_Énoncé_
Poursuivez le texte sur l'écologisme et la « rééducation » des consciences à la suite de sa dernière phrase.

Les "éveillés" du climat rêvent de forcer les consciences.


Interdire le questionnement, réprimer l’opposition, contrôler l’information, censurer l’humour et traquer la moindre déviance jusque dans la vie privée… Ainsi s’impose l’écologisme, la nouvelle révolution culturelle censée dresser l’homme de demain.


Le 1er septembre, Alain Frachon consacrait sa chronique dans Le Monde au regain de vitalité que connaissent en Russie et en Chine la notion et, par voie de conséquence, la politique de « rééducation ». Rééducation, « l’expression renvoie aux pires moments du stalinisme et du maoïsme », écrivait l’éditorialiste, « mais les héritiers du pouvoir à Moscou et plus encore à Pékin croient dans l’ingénierie politico-psychologique, la manipulation des esprits ». Convaincus qu’« on peut former un homme nouveau, forcer les consciences et lessiver les cerveaux », ils mettent l’accent sur la jeunesse. Et pour les moins jeunes, fidèle disciple de Mao qu’il s’emploie à réhabiliter, Xi Jinping se persuade qu’« on peut, en rééduquant, éliminer les “mauvaises pensées” ». Et le journaliste de conclure : « Mauvais souvenirs. »

_Données affichées_

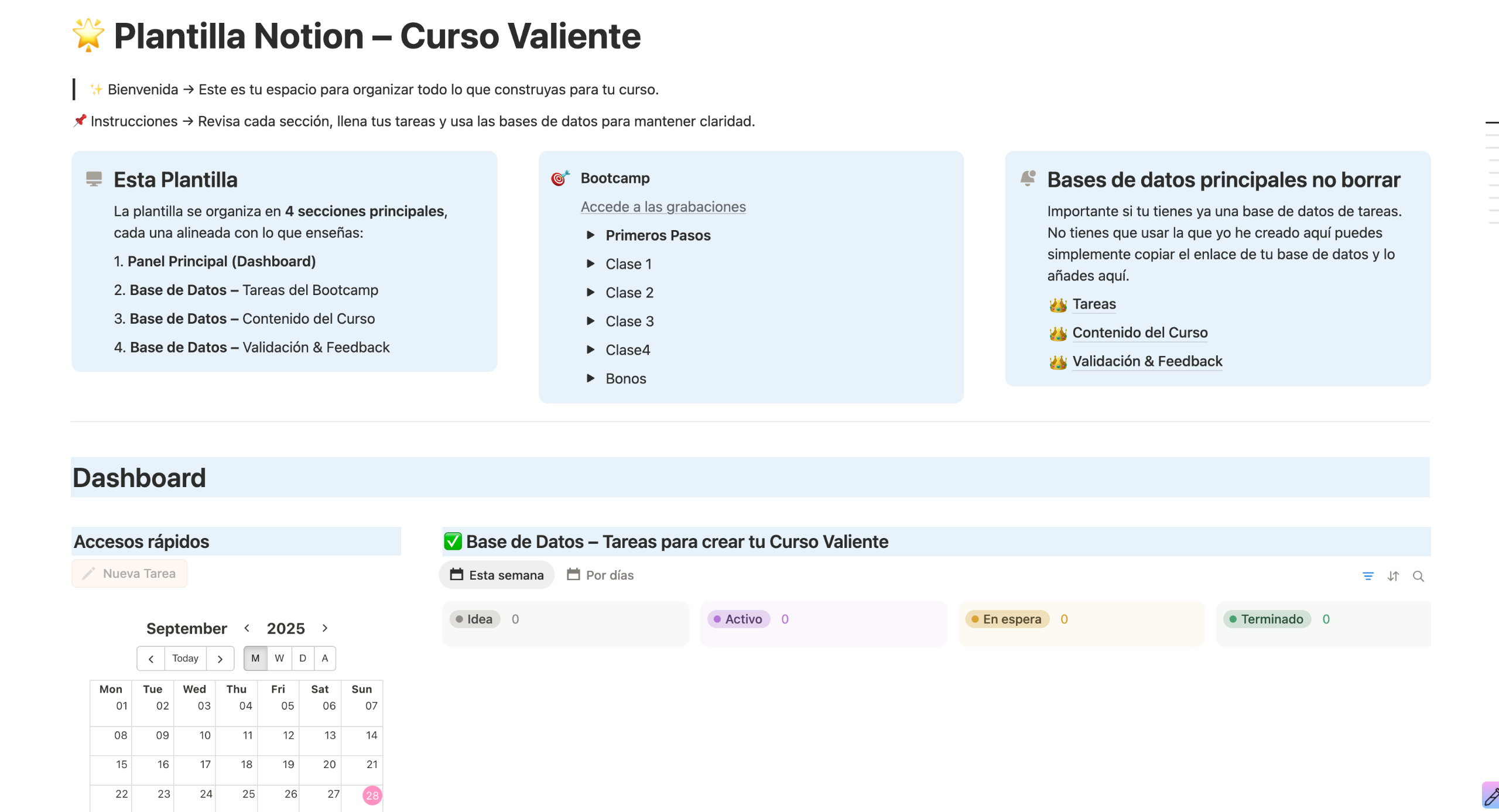Open database search magnifier icon
The image size is (1499, 812).
click(1418, 576)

_Résultat de l'exercice_
Alain Frachon a raison de tirer la sonnette d’alarme, mais diable !, que sa description présente de ressemblances avec le monde dans lequel les « éveillés» du climat rêvent de nous faire vivre, et s’emploient déjà à nous faire vivre : éliminer les mauvaises pensées, former un homme nouveau, forcer les consciences, ingénierie politico-psychologique

Le petit livre vert

N’est-ce pas, d’ailleurs, avec la Révolution culturelle chinoise que la révolution verte présente le plus d’analogie ? Lors de la campagne d’août 1966, baptisée les « Quatre Vieilleries », les gardes rouges étaient chargés de purger la société des « vieilles idées », de la « vieille culture », des « vieilles habitudes », des « vieilles coutumes » – autrement dit de tout ce qui était antérieur à la création de la République populaire en 1949. Troublant miroir.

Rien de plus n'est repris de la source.